Starting with the line below that holds "西安朱弦三叹唱片有限公司 (634, 1450)" and stopping after the line that holds "[Open Menu]", transcribe the lines exactly, leaving out all pictures.

> MATERIAL PROVIDED
*** Begin section ***
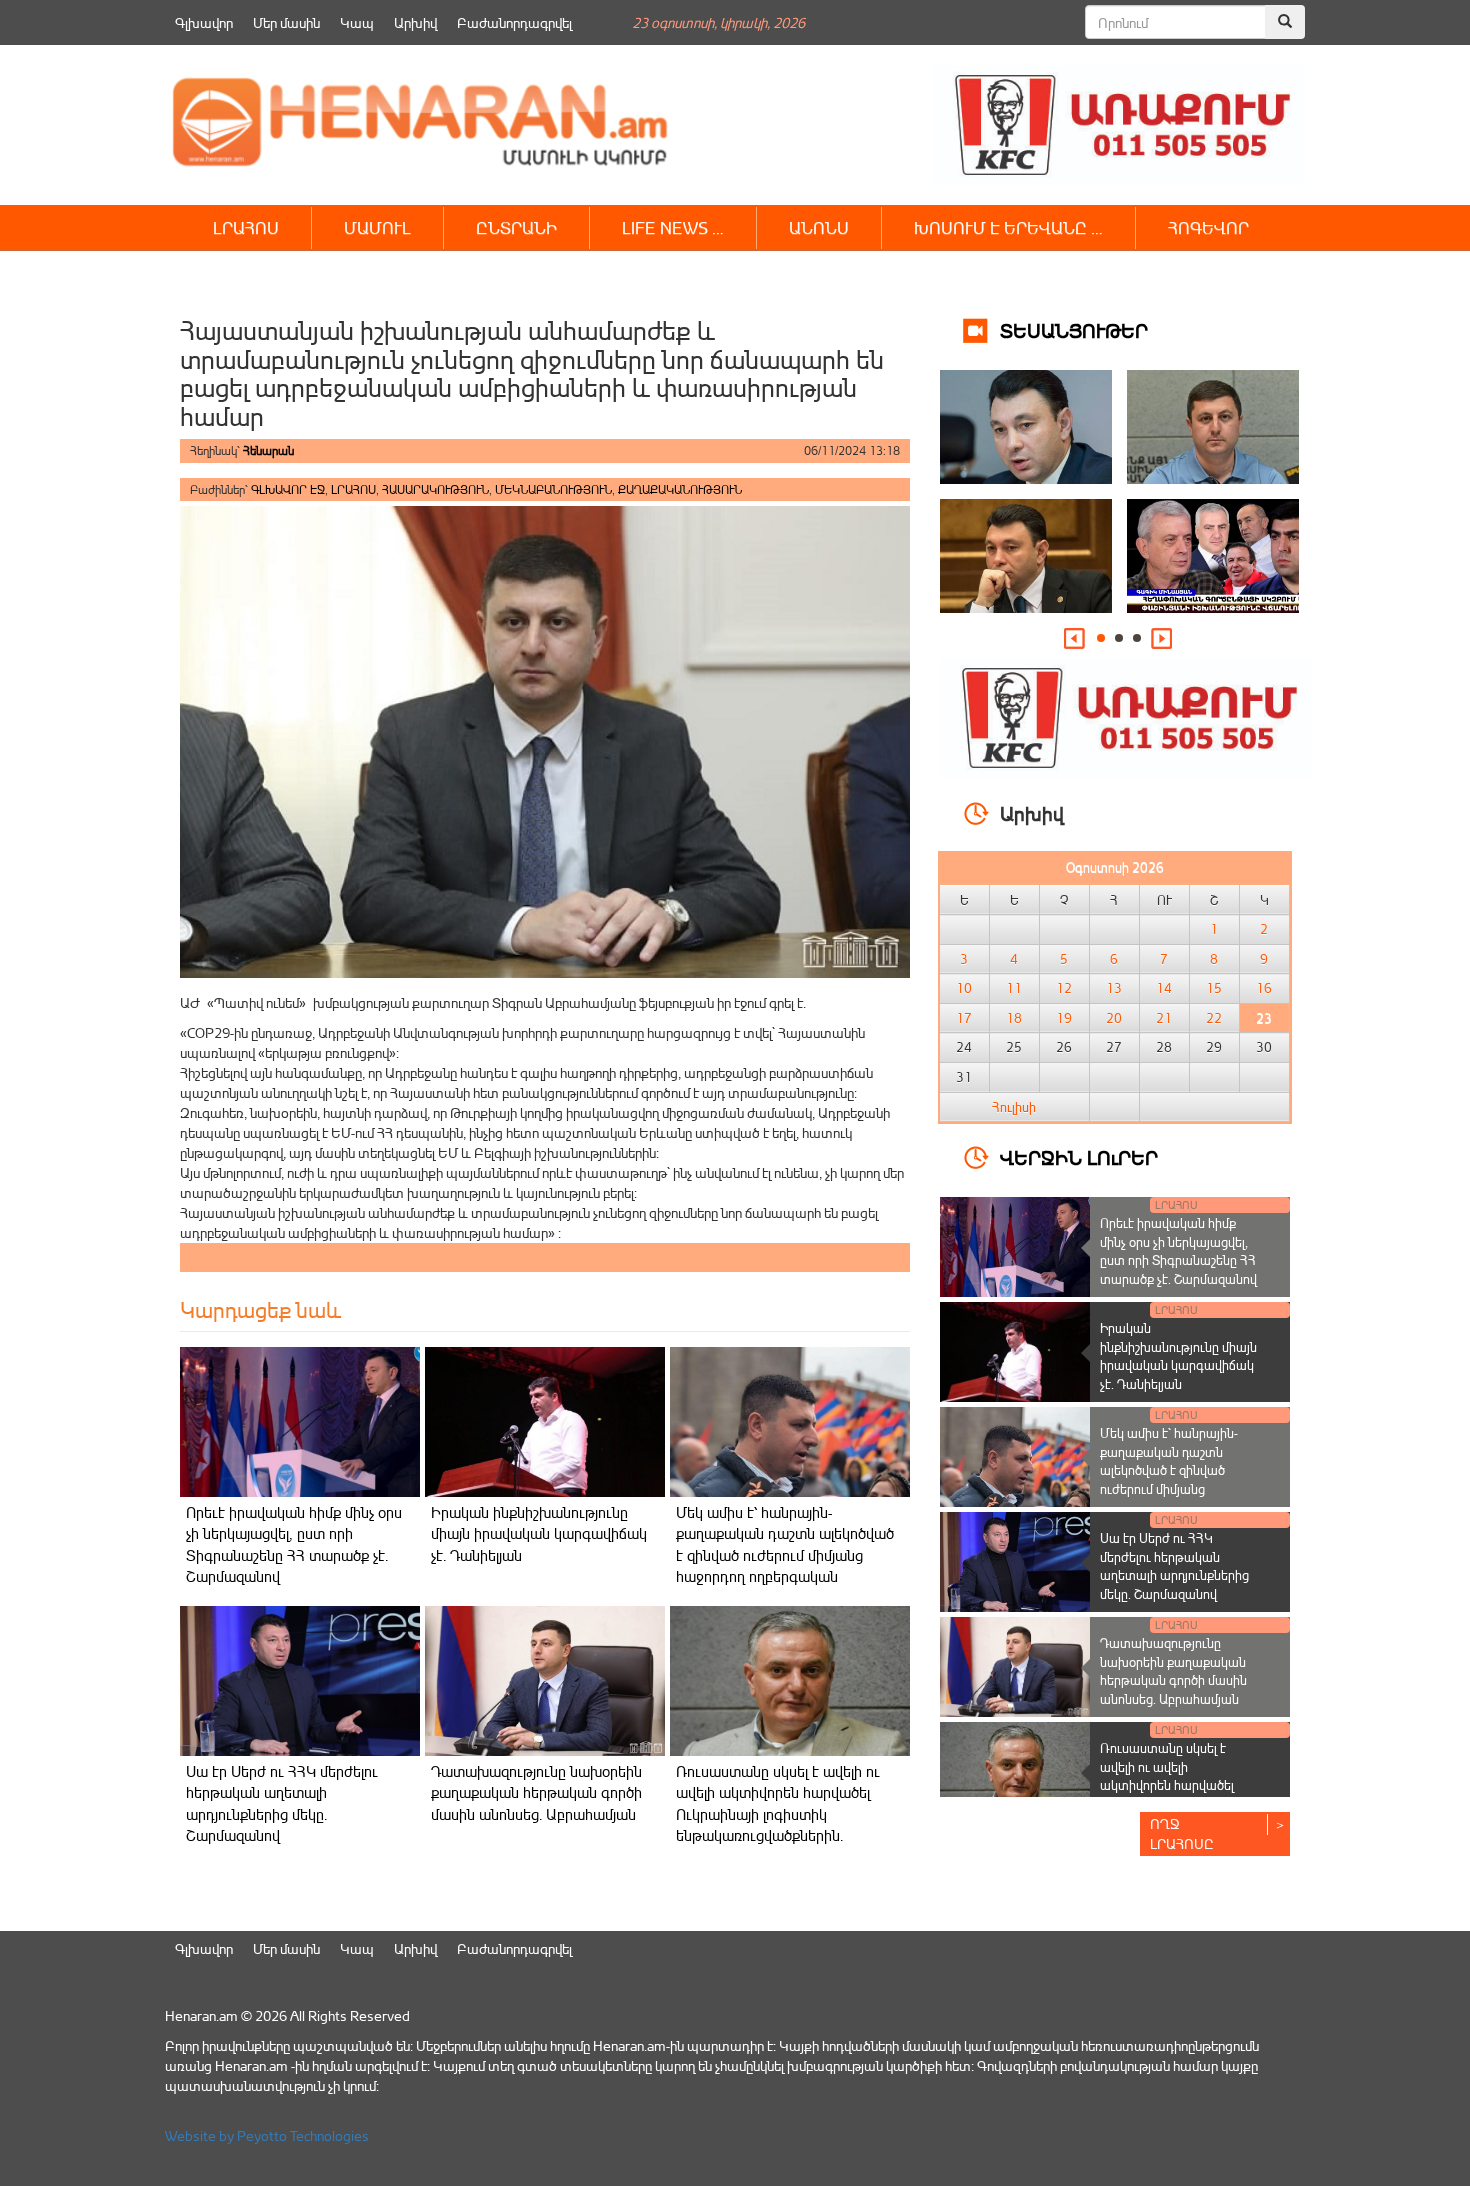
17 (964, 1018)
*** End section ***
*** Begin section ***
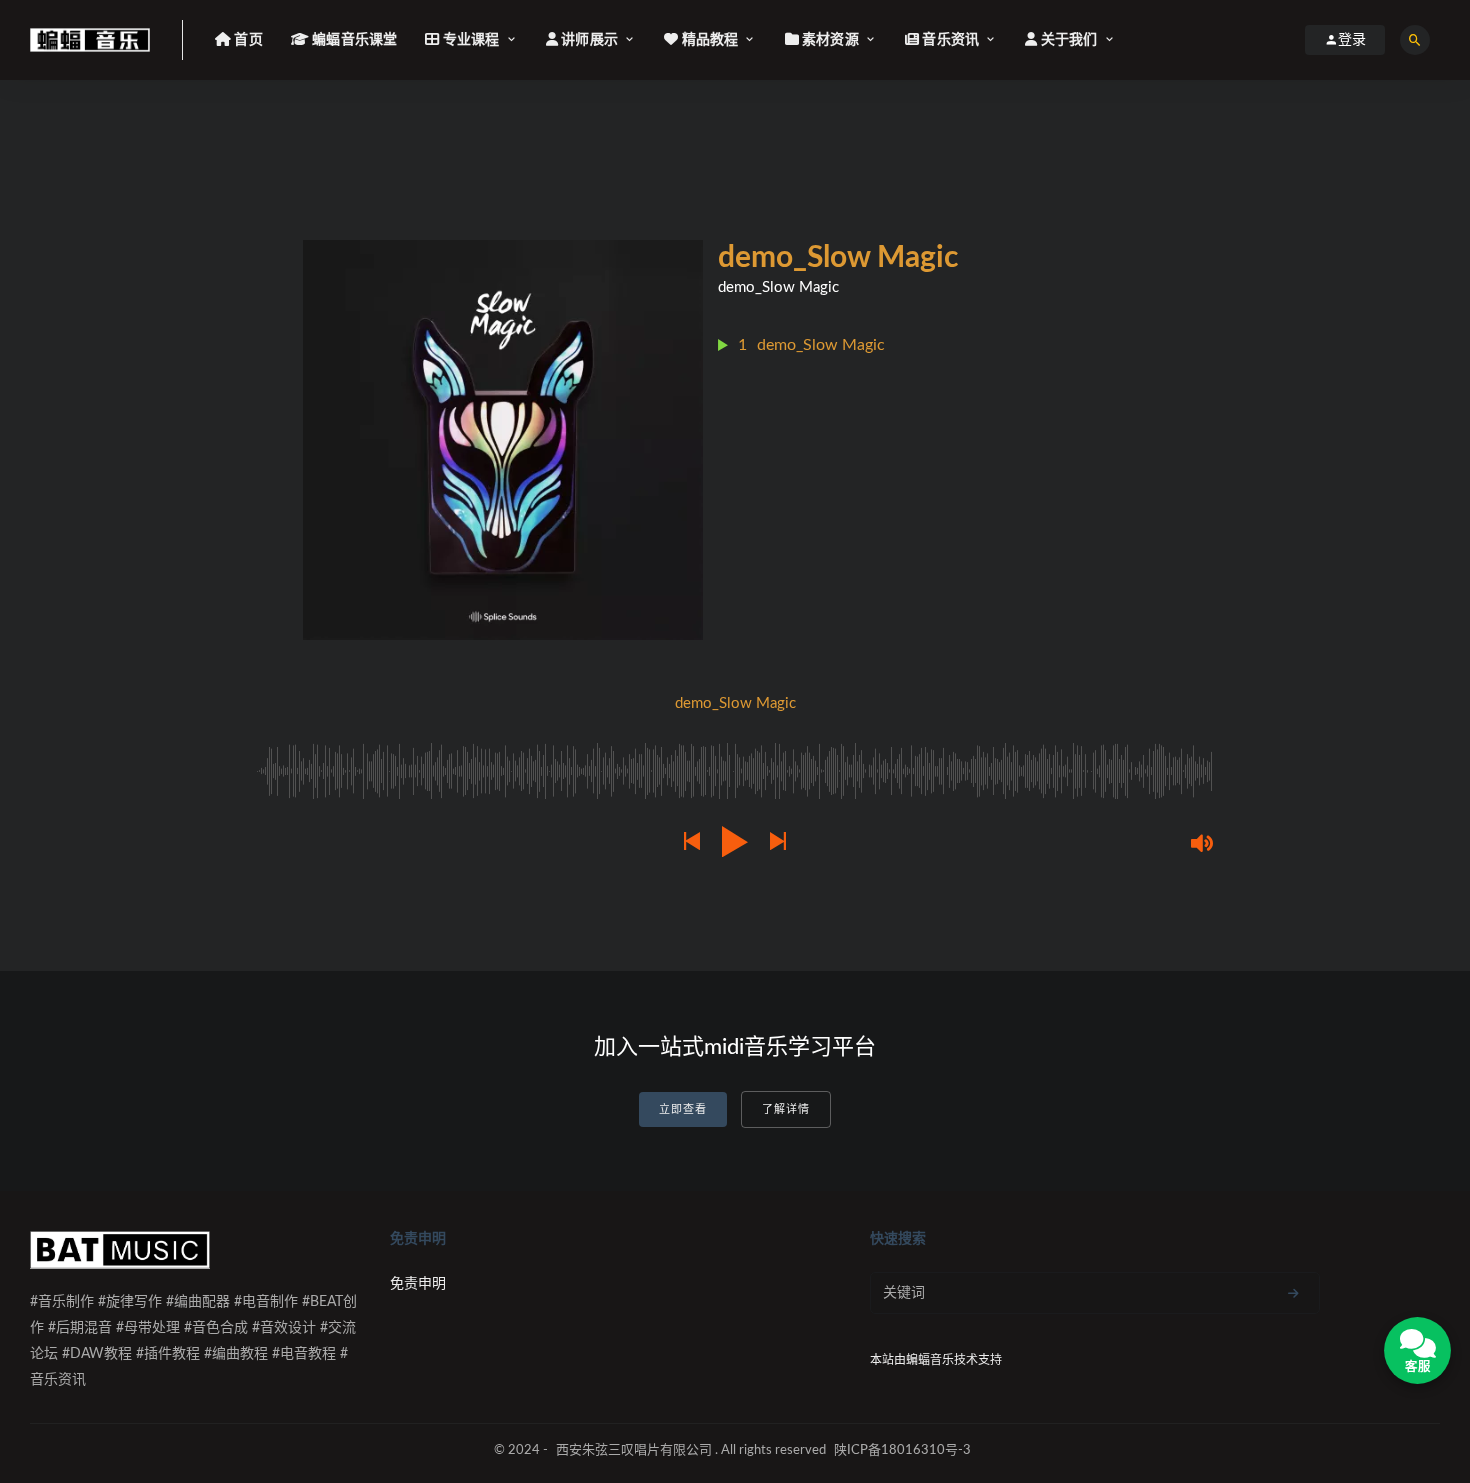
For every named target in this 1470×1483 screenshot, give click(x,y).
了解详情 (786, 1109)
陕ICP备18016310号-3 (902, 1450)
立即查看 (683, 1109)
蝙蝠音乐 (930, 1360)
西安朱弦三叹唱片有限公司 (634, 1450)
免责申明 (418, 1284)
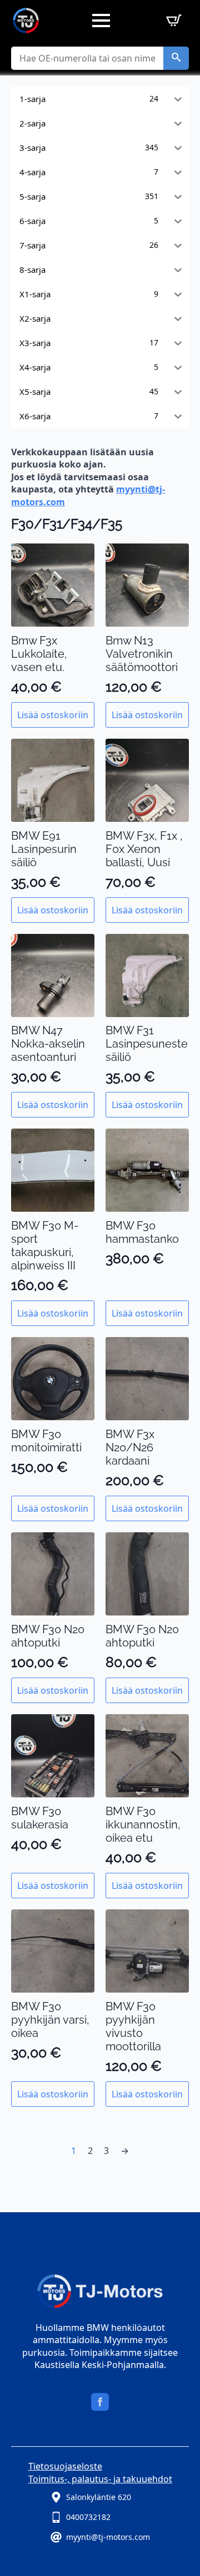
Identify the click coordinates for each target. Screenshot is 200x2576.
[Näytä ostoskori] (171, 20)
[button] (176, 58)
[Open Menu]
*** End section ***
> ANSWER SPACE
西安朱弦三叹唱片有限公司 (634, 1450)
免责申明 (418, 1284)
Identify the click coordinates for each target. Screenshot is 200x2576.
[Näytä ostoskori] (171, 20)
[button] (176, 58)
[Open Menu]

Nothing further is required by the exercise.